Participant Notice Requirements For CARES Act Health Plan Changes
***Information and guidance in client updates was up to date at time of publication. During the pandemic, information and guidance has been changing rapidly. If you have any questions about the information contained in a client update, please contact the author(s) or your Miller Johnson attorney.***
Earlier this week we issued a client alert summarizing the health benefit plan provisions in the CARES Act [click here for link]. Many employers have asked us—what are our participant notice requirements with respect to these new provisions? The CARES Act does not include special participant notification rules. As a result, we look to the general notice rules under ERISA (for employer plans subject to ERISA) and the ACA.
Overview of Participant Notice Rules
There are three participant notice rules.
- First, the general rule under ERISA is that participants must be notified of health plan changes via a new summary plan description (SPD) or an amendment to the SPD (known as a summary of material modifications or SMM) within 210 days after the end of the plan year when the changes were adopted.
- Second, there is an exception to the above general rule which requires an earlier notice. This ERISA rule applies in the event the change constitutes a material reduction in covered services or benefits with respect to a group health plan (such as an increase in a deductible, copay or coinsurance, or the elimination of a benefit). In the event of such a material reduction, participants must be notified within 60 days of the date the change is adopted.

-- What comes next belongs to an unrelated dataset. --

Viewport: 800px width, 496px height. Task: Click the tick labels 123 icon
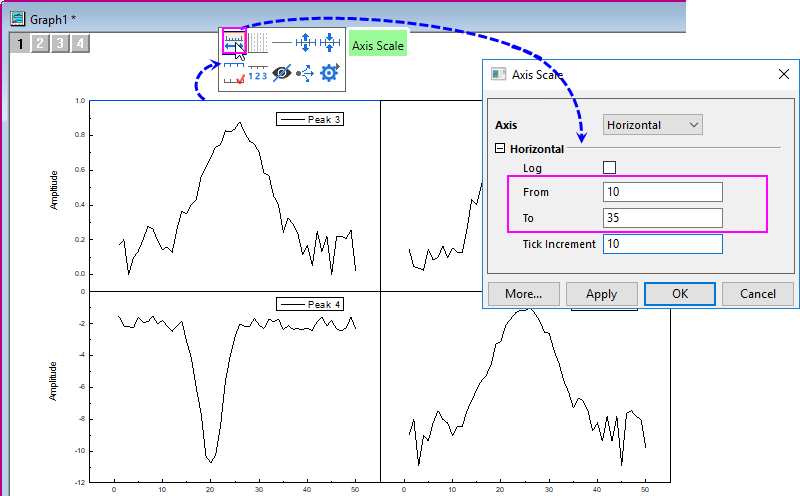point(258,73)
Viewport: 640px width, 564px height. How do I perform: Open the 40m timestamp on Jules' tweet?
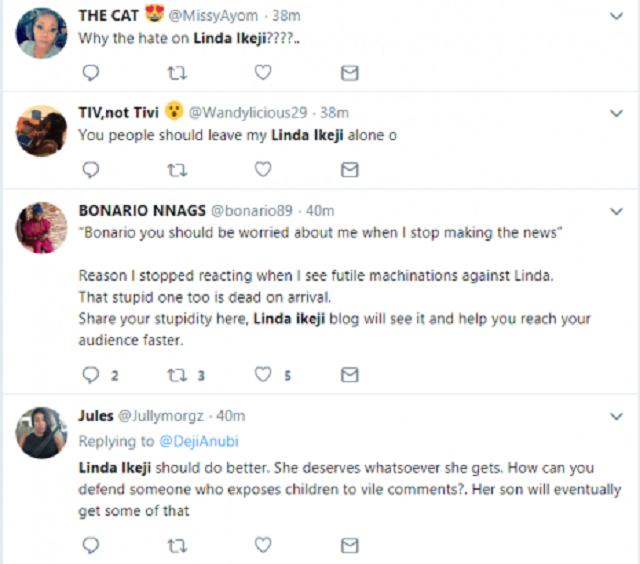tap(230, 416)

- Third, under the ACA, if an employer makes a health plan change mid-year which affects the information in the summary of benefits and coverage (SBC), the SBC must be reissued to participants at least 60 days before the mid-year change is to take effect. Interestingly, this requirement potentially applies to both reductions in benefits as well as benefit enhancements. It does not apply to changes which don’t affect the content of the SBC.
Application of the Rules to the CARES Act Changes
The CARES Act doesn’t call for ANY material reductions in group health benefits. Rather, the changes are all improvements for participants (e.g., first dollar coverage for COVID-19 testing and the associated health care visit, expanded first dollar ACA preventive care to include certain COVID-19 related services, including immunizations, and a green light for high deductible health plans (HDHPs) to provide free telehealth without jeopardizing a participant’s HSA eligibility). As a result, the 60 day participant notice rule (the second rule) described above does NOT apply. SMMs should be prepared but the timing is based on the first rule described above, which should provide employers with ample time.

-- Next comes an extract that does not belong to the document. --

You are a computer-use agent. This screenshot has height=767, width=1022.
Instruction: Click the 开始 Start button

Do any of these items affect the information in a typical SBC? While the SBC generally refers to diagnostic tests and health care provider visits (which may include telehealth), it appears these references are only required to be modified for less favorable limitations (rather than a more favorable elimination of cost sharing). Further, since employer group health plans are generally required to immediately comply with the CARES Act changes, the CARES Act effective date should take precedence over any potential application of the SBC notice rule for mid-year changes. In other words, updating the SBC before the changes are made isn’t required. Having said this, employers (and their insurers/third party administrators) should review the current SBC for the plan and consider making any helpful revisions to better inform participants. The good news is while this should occur ideally in the near future, employers don’t need to act immediately.
Are there Any Other Reasons Why an Employer Should Move Quickly to Notify Participants?

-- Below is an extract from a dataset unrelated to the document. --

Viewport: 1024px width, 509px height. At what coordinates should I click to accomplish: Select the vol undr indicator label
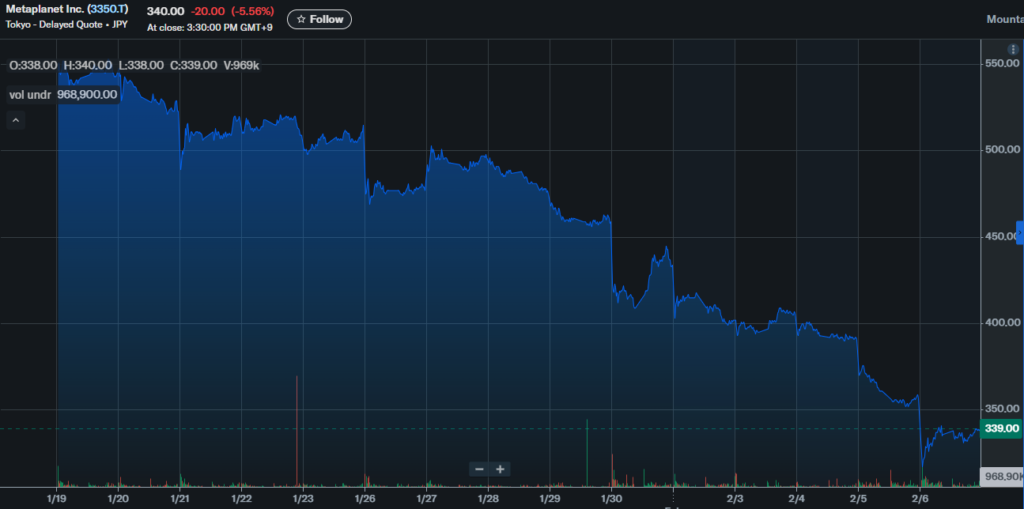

While you may be reading this Client Alert and breathing a sigh of relief that the 60 day SMM rule and SBC mid-year rule don’t apply—that doesn’t mean that there may be other reasons to act fairly quickly. For example, some of these changes are optional and participants should be made aware as soon as possible if you elect for the enhancements to apply to them. Optional changes include waiving participant cost-sharing for telehealth visits under an HDHP (for services other than required COVID-19 diagnostic testing), and expanding the list of eligible expenses for medical FSA purposes to include OTC drugs without a prescription and menstrual care products. Another reason to act soon is to relieve anxiety. Everyone is anxious and providing reassurance that COVID-19 testing and the related health care visit will be covered at no charge will be very welcome news for your workforce and their families.